Given request: Can you rewrite the data starting at the line containing "Expand trends with Show more" and ending at the end of the data, swapping "help question mark icon" for "help button" and changing nothing else?

————————

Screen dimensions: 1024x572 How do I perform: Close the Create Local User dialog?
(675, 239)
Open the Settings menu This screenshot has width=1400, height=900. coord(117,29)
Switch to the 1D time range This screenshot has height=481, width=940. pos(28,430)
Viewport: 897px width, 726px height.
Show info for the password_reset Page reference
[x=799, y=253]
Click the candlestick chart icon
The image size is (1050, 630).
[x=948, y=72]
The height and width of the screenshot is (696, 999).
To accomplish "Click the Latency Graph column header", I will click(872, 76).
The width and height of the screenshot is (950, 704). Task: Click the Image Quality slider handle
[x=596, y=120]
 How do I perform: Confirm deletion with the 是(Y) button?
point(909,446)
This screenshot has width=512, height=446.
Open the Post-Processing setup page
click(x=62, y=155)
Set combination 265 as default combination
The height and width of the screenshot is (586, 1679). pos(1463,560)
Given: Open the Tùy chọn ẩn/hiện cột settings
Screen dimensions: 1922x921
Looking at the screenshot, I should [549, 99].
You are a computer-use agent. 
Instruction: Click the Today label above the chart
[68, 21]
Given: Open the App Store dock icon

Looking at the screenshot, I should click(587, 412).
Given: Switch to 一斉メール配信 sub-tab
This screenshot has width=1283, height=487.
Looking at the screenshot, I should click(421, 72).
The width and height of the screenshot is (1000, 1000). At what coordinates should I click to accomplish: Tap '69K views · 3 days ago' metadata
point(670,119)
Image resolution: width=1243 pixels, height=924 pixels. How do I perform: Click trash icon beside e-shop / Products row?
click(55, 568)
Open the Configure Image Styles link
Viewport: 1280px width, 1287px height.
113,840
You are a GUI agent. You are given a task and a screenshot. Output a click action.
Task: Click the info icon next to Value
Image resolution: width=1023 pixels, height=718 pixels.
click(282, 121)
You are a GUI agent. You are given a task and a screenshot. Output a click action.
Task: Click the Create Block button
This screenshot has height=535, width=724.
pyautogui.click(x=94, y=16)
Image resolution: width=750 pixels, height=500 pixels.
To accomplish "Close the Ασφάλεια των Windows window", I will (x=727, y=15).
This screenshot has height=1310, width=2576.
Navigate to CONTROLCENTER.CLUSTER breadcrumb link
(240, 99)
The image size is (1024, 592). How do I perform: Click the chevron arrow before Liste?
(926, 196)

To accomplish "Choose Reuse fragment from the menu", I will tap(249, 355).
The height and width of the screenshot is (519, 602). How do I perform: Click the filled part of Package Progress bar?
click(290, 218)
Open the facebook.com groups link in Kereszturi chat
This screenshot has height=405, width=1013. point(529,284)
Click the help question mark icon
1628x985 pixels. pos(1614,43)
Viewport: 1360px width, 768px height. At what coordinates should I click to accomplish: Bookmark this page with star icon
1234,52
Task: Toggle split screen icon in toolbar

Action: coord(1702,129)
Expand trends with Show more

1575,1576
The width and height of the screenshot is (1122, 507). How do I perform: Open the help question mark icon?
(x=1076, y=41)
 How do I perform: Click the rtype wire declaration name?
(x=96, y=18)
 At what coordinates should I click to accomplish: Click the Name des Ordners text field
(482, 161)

————————

Answer for the task:
Expand trends with Show more

1575,1576
The width and height of the screenshot is (1122, 507). How do I perform: Open the help button?
(x=1076, y=41)
 How do I perform: Click the rtype wire declaration name?
(x=96, y=18)
 At what coordinates should I click to accomplish: Click the Name des Ordners text field
(482, 161)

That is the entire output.